▶ **WORK INSTRUCTION**
Every line of the material below needs to be written out exactly, please.

[[ SUPPLIED DATA, beginning ]]

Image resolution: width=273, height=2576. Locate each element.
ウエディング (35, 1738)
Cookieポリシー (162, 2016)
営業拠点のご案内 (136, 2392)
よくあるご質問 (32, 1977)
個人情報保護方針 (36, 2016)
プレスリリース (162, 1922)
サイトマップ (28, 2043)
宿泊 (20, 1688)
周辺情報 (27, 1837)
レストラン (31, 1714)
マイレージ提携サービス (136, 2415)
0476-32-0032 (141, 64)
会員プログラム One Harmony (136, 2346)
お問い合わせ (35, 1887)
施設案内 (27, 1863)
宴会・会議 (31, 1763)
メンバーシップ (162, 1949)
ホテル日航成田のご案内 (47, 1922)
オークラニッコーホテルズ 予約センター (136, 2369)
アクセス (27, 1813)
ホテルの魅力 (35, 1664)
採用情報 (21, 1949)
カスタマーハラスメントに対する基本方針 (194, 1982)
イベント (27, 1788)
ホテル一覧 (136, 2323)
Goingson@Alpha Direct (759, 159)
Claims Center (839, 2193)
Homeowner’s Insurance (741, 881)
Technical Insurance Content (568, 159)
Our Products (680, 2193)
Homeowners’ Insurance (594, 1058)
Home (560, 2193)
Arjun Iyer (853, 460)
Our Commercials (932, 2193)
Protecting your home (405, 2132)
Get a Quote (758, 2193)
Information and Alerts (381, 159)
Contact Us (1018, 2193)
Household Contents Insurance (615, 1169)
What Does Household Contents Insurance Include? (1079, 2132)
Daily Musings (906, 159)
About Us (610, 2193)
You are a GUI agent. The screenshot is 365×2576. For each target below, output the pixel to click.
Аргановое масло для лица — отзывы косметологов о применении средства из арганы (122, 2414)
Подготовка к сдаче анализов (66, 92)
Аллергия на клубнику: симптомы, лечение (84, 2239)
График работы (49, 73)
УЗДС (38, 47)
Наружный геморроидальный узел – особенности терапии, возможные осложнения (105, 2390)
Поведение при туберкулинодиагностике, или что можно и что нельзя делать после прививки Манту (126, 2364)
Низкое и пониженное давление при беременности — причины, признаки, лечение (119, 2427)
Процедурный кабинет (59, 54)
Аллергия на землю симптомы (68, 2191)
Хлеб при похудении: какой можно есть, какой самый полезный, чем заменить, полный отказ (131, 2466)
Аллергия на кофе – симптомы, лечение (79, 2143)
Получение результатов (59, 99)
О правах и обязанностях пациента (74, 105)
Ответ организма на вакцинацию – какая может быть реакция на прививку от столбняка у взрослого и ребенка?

[[ SUPPLIED DATA, end ]]

▶ **COMPLETED TASK**
Image resolution: width=273, height=2576. Locate each element.
ウエディング (35, 1738)
Cookieポリシー (162, 2016)
営業拠点のご案内 (136, 2392)
よくあるご質問 (32, 1977)
個人情報保護方針 (36, 2016)
プレスリリース (162, 1922)
サイトマップ (28, 2043)
宿泊 (20, 1688)
周辺情報 (27, 1837)
レストラン (31, 1714)
マイレージ提携サービス (136, 2415)
0476-32-0032 (141, 64)
会員プログラム One Harmony (136, 2346)
お問い合わせ (35, 1887)
施設案内 (27, 1863)
宴会・会議 (31, 1763)
メンバーシップ (162, 1949)
ホテル日航成田のご案内 (47, 1922)
オークラニッコーホテルズ 予約センター (136, 2369)
アクセス (27, 1813)
ホテルの魅力 (35, 1664)
採用情報 (21, 1949)
カスタマーハラスメントに対する基本方針 (194, 1982)
イベント (27, 1788)
ホテル一覧 (136, 2323)
Goingson@Alpha Direct (759, 159)
Claims Center (839, 2193)
Homeowner’s Insurance (741, 881)
Technical Insurance Content (568, 159)
Our Products (680, 2193)
Homeowners’ Insurance (594, 1058)
Home (560, 2193)
Arjun Iyer (853, 460)
Our Commercials (932, 2193)
Protecting your home (405, 2132)
Get a Quote (758, 2193)
Information and Alerts (381, 159)
Contact Us (1018, 2193)
Household Contents Insurance (615, 1169)
What Does Household Contents Insurance Include? (1079, 2132)
Daily Musings (906, 159)
About Us (610, 2193)
You are a GUI agent. The screenshot is 365×2576. For each target below, output the pixel to click.
Аргановое масло для лица — отзывы косметологов о применении средства из арганы (122, 2414)
Подготовка к сдаче анализов (66, 92)
Аллергия на клубнику: симптомы, лечение (84, 2239)
График работы (49, 73)
УЗДС (38, 47)
Наружный геморроидальный узел – особенности терапии, возможные осложнения (105, 2390)
Поведение при туберкулинодиагностике, или что можно и что нельзя делать после прививки Манту (126, 2364)
Низкое и пониженное давление при беременности — причины, признаки, лечение (119, 2427)
Процедурный кабинет (59, 54)
Аллергия на землю симптомы (68, 2191)
Хлеб при похудении: какой можно есть, какой самый полезный, чем заменить, полный отказ (131, 2466)
Аллергия на кофе – симптомы, лечение (79, 2143)
Получение результатов (59, 99)
О правах и обязанностях пациента (74, 105)
Ответ организма на вакцинацию – какая может быть реакция на прививку от столбняка у взрослого и ребенка?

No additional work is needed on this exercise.